G. Edward Hughes serves as
vice-chairman of Community Colleges of Appalachia. He
says that participation helped his own institution in
Hazard, acting in concert with Southeast Community
College (in Cumberland, Kentucky), to become one of nine
colleges in the nation to receive a Ford Foundation grant
called "Rural Community College Initiatives."
The two schools will develop models of collaboration
leading to rural economic development; they already plan
to involve two other community colleges in a
"cluster approach."
Most Important Trend
Rosenfeld, as a student of economic
development, thinks that these "emerging sets of
unique and unusual kinds of alliances" may be the
most important institutional trend on the educational
scene today. Hughes agrees: "I really think that's
where all higher education needs to be in the future. We
can't be independent colleges doing our thing without
some knowledge of what our sister institutions are doing
and how we can do it together better than any of us can
do it independently."
Where will it all end? It's hard to
say.
Consider two partnerships already
mentioned—Gadsden's Bevill Center, involving cooperation
among a community college, a university, and a city, and
Wytheville's MTC, a consortium of five Appalachian
community colleges, not to mention other participants.

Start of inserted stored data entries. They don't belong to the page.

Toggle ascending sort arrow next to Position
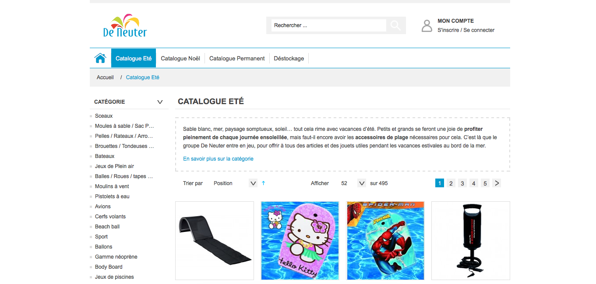This screenshot has width=596, height=284. click(x=263, y=183)
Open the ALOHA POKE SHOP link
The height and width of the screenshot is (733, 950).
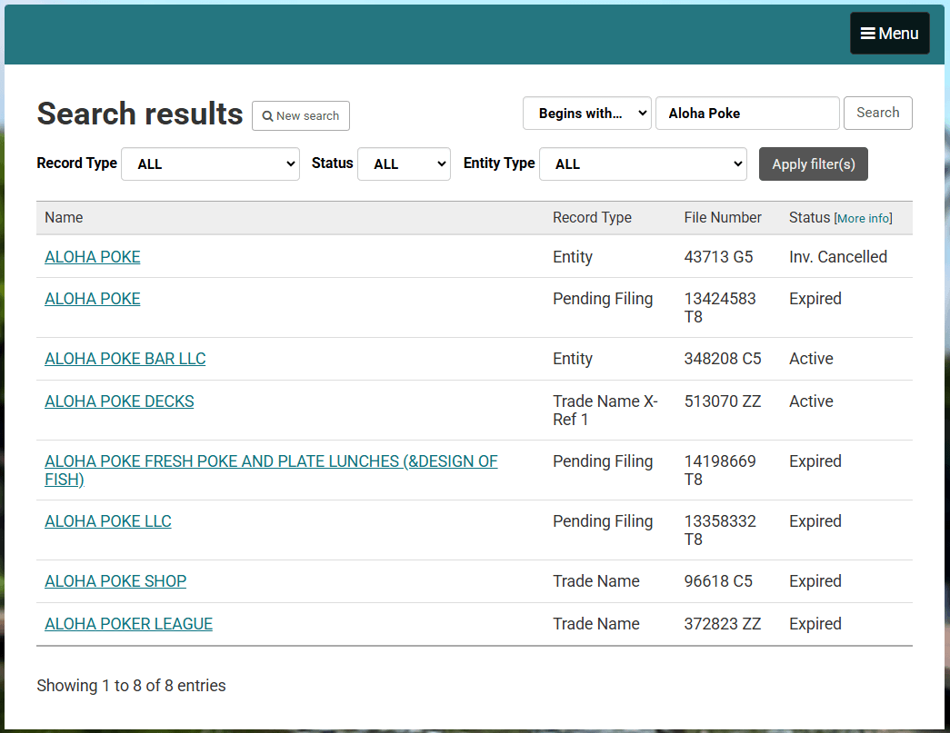[115, 581]
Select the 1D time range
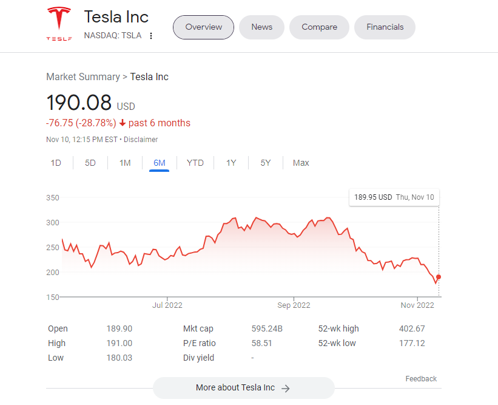Screen dimensions: 498x405 (x=56, y=163)
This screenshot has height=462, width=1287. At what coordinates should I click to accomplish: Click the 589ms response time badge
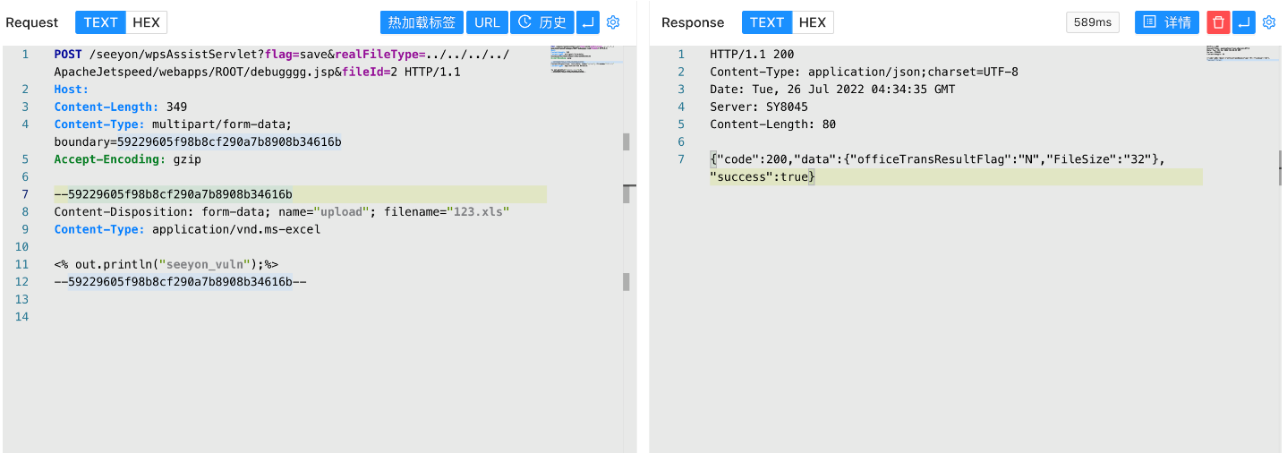[1092, 22]
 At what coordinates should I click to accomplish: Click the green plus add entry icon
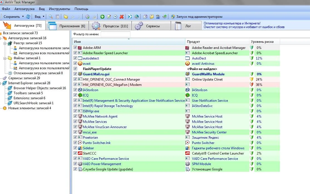tap(102, 17)
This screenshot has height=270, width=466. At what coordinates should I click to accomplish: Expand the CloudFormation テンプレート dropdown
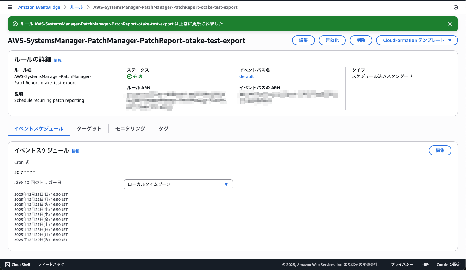pyautogui.click(x=417, y=40)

Both of these centers, along with Chattanooga (Tennessee)
State Technical Community College, are among six
participants in a project to test the potential of
something called Asynchronous Learning Networks (ALNs).

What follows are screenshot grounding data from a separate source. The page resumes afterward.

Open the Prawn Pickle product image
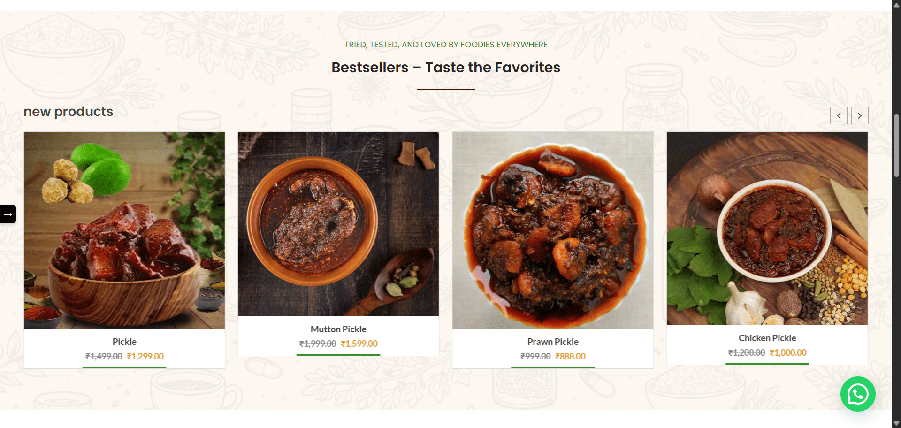Screen dimensions: 901x428 tap(553, 230)
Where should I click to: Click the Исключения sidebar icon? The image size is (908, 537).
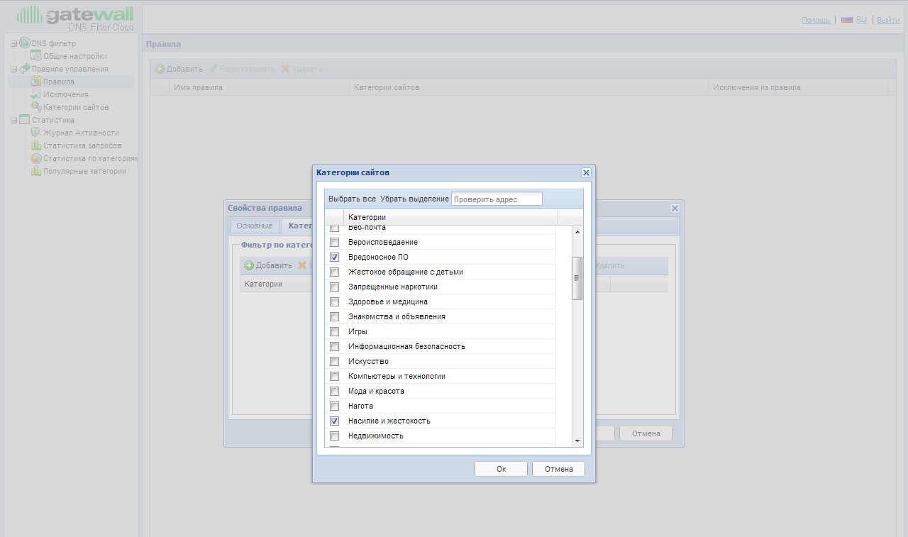point(36,94)
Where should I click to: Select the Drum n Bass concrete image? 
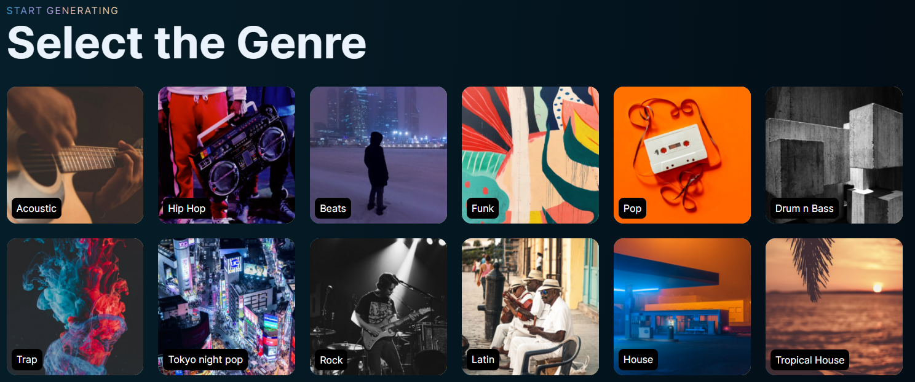point(834,155)
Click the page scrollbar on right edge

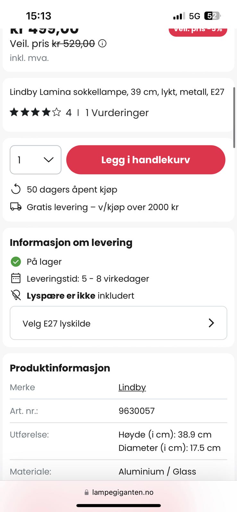tap(234, 117)
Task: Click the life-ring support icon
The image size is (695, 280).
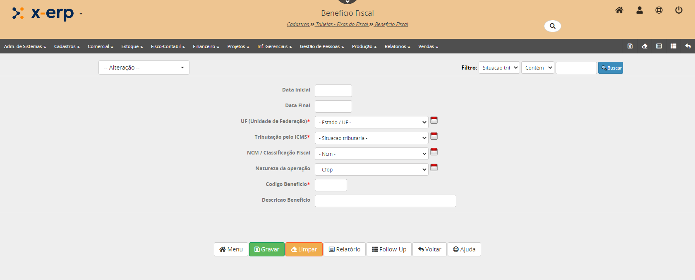Action: click(659, 10)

(The non-Appalachian schools are in Georgia, South
Carolina, and New Hampshire.) The program is funded by
the Alfred P. Sloan Foundation and managed by Rosenfeld's
Chapel Hill organization, RTS.
Like so-called "distance
learning," an ALN relies on telecommunications to
eliminate space barriers, but it doesn't involve
real-time lectures or seminars. Instead, it relies on
e-mail, newsgroups, and other communication tools
familiar to Internet users to create "virtual
classrooms." Students who work irregular hours can
interact with instructors and with each other regularly,
but on their own schedules. The goal of ALN is nothing
less than "anywhere, anytime" education.
It shouldn't be surprising that
community colleges are on center stage where this
particular innovation is concerned. It's not, after all,
about research in the abstract but about bringing
training and education to people who otherwise couldn't
arrange to get it. As Rosenfeld puts it,
"Universities try to be world-class, worldwide
institutions, while community colleges want to be
world-class local institutions."
Considering how passionately presidents
like Ficker, Hughes, King, Miller, and Snyder talk about
their missions, that's not likely to change. They'll
invest in new technology, connect to the Internet, and
find new ways to eliminate or ignore geographical and
institutional boundaries. But they'll continue to serve
on local boards, meet with local businesses, and send
staff out to knock on doors of potential students in the
most remote corners of their counties. Rural Appalachia's
windows to the world are opening wider and wider, thanks
in large part to precisely that segment of higher
education that has the strongest local base.
Fred D. Baldwin is a freelance
writer based in Carlisle, Pennsylvania.